TEXT
▼

Der Kommandant der Freiw. Werksfeuerwehr der Sphinx AG, Friedrich Helmreich, der auch lange Bezirksfeuerwehrkommandant war, hatte die Anregung gegeben, eine Jugendfeuerwehr zu gründen. Gemeindevorstehr Franz Günzel
brachte diesem Vorschlage viel Verständnis entgegen und half sogleich mit, ihn zu verwirklichen. Die Uniformen stellte eine Teplitzer Firma. Der Licht- und Wassermeister Karl Rudolf, ein alter Praktiker, und sein Schwager
Karl Illner, bauten in ihrer Freizeit eine fahrbare, einsatzfähige Motorspritze mit Elektroantrieb und allem Zubehör. Auch ein kleiner Hydrant zum Anschluss an die Gemeindewasserleitung, ein Kleinmotorrad für den
Melder und noch andere nützliche Dinge wurden von den beiden erstellt. Den Elektromotor und die Kreiselpumpe widmete die Firma Sphinx. Im Fabrikshofe der Sphinx AG und auf dem Turnplatze wurden die Übungen abgehalten.

▲

WAS VERLANGT WIRD
Gib den obigen Text über die Gründung der Jugendfeuerwehr vollständig und wortgetreu wieder.

(Text und Positionsangaben der Einträge)
▼

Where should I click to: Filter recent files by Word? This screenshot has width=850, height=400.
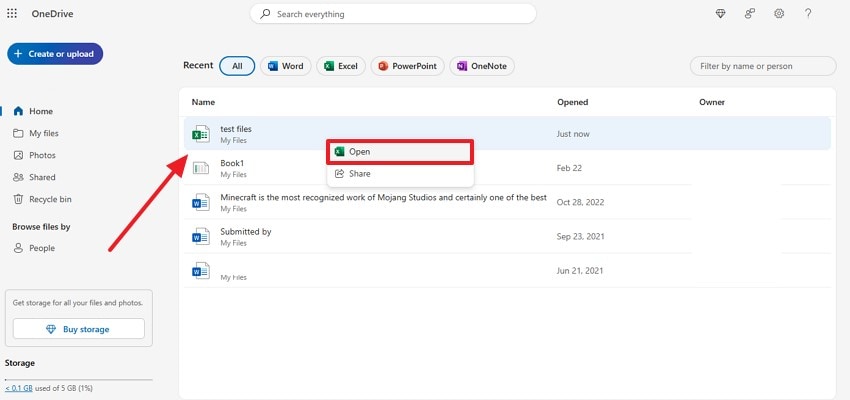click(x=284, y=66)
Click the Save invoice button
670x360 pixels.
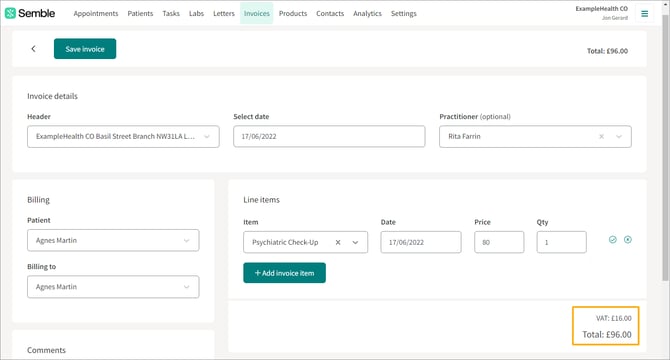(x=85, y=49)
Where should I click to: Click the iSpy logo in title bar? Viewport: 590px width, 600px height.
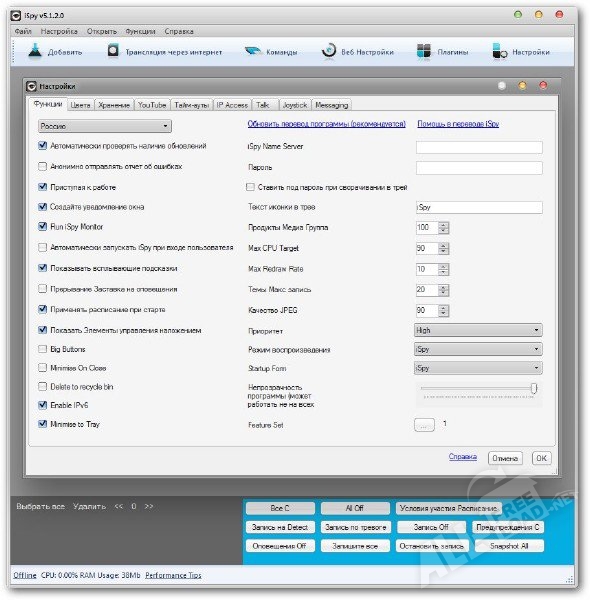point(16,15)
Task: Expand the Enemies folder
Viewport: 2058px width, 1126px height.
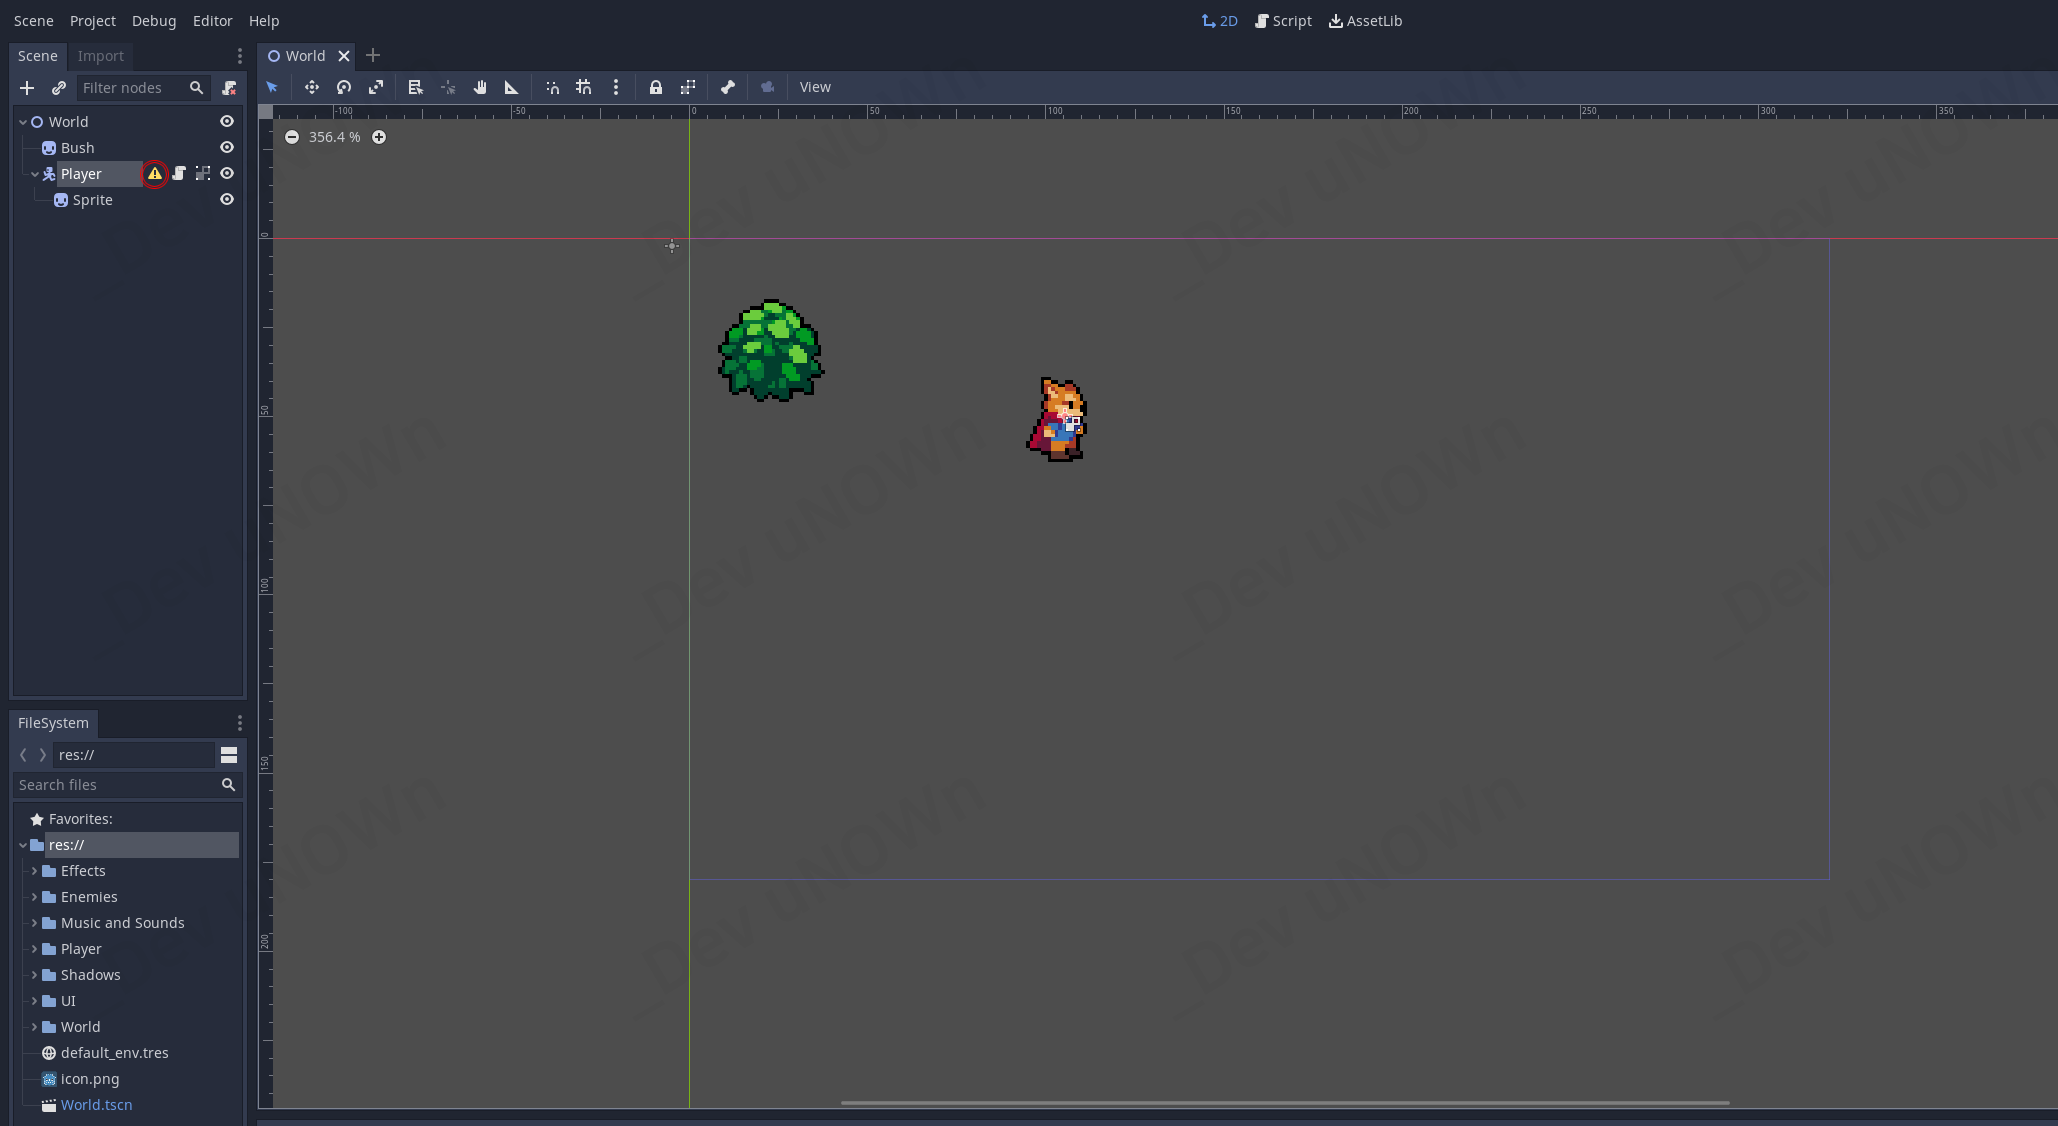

▲

VOLLSTÄNDIGE ANTWORT
Der Kommandant der Freiw. Werksfeuerwehr der Sphinx AG, Friedrich Helmreich, der auch lange Bezirksfeuerwehrkommandant war, hatte die Anregung gegeben, eine Jugendfeuerwehr zu gründen. Gemeindevorstehr Franz Günzel
brachte diesem Vorschlage viel Verständnis entgegen und half sogleich mit, ihn zu verwirklichen. Die Uniformen stellte eine Teplitzer Firma. Der Licht- und Wassermeister Karl Rudolf, ein alter Praktiker, und sein Schwager
Karl Illner, bauten in ihrer Freizeit eine fahrbare, einsatzfähige Motorspritze mit Elektroantrieb und allem Zubehör. Auch ein kleiner Hydrant zum Anschluss an die Gemeindewasserleitung, ein Kleinmotorrad für den
Melder und noch andere nützliche Dinge wurden von den beiden erstellt. Den Elektromotor und die Kreiselpumpe widmete die Firma Sphinx. Im Fabrikshofe der Sphinx AG und auf dem Turnplatze wurden die Übungen abgehalten.